Steeped in eerie UFO-ology and adjacent cultic interests that were not uncommon in the 1970s, Cosmic Dawntakes us on a trippy trip into a secluded encampment where abduction survivors congregate and do their things.  Things such as bodily purging, poultry-centered meals for every meal, and singalongs to songs about spacey space.  The persistent electronic thumping score by MGMT is a primary factor in cultivating the sometimes-frightening hypnotic quality of the film itself.  By the time they sing Klaatu’s 1976 flowery ode to the otherworldly, “Calling Occupants of Interplanetary Craft”, we’re moved to join in.  Which is rather scary, considering that this is a deranged UFO cult we’re, in essence, joining in with.  Moneo, though, seems to be challenging our assumptions of “derangement”.

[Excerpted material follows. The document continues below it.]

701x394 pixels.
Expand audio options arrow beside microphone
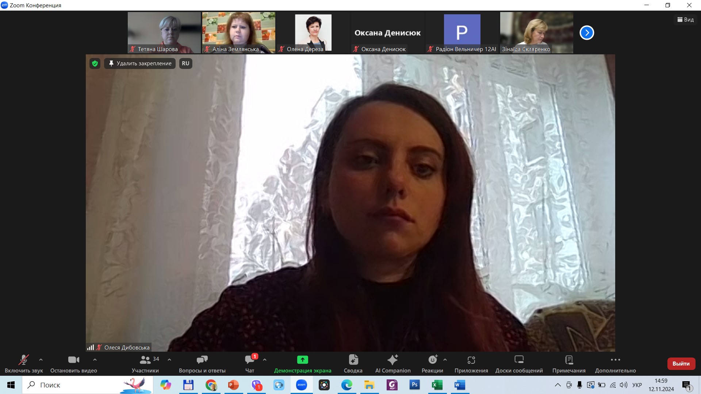(x=41, y=360)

Playing the leader of the Cosmic Dawn cult, the mysterious Elyse, and stealing the movie in the process, is the beguiling and very memorable Chilean actress Antonia Zegers.  Cosmic Dawn owes an incalculable debt to Zegers’ diamond-eyed performance, as vampiric as it is Jim Jones-y.  Her followers are a colorfully jumpsuited few (this is clearly a very low-budget outing), spanning in age and ethnicity.  The newest recruit, and main character of this movie, is Aurora (Camille Rowe), a young woman around thirty or so who, as a child, saw her mother get abducted by an intensely bright spacecraft.  She knows what she saw- so did we, at the very beginning of Cosmic Dawn– and though her subsequent abandonment and doubt has led her to a life of drug use and detachment, the traumatic experience of losing her mother has of course never left her.  

Lured into a fascinating old bookstore, Aurora meets the friendly shopkeeper, Natalie (Emmanuelle Chriqui), the first person to recognize her condition and take her under her wing.  But, as is so often the case, strange things are afoot in the back room of the ol’ bookstore.  It is in this musty and forgotten storage area, my friends, that the Cosmic Dawn-ers gather for their motivational get-togethers, and karaoke nights.  (Mercifully, we are spared any of the latter).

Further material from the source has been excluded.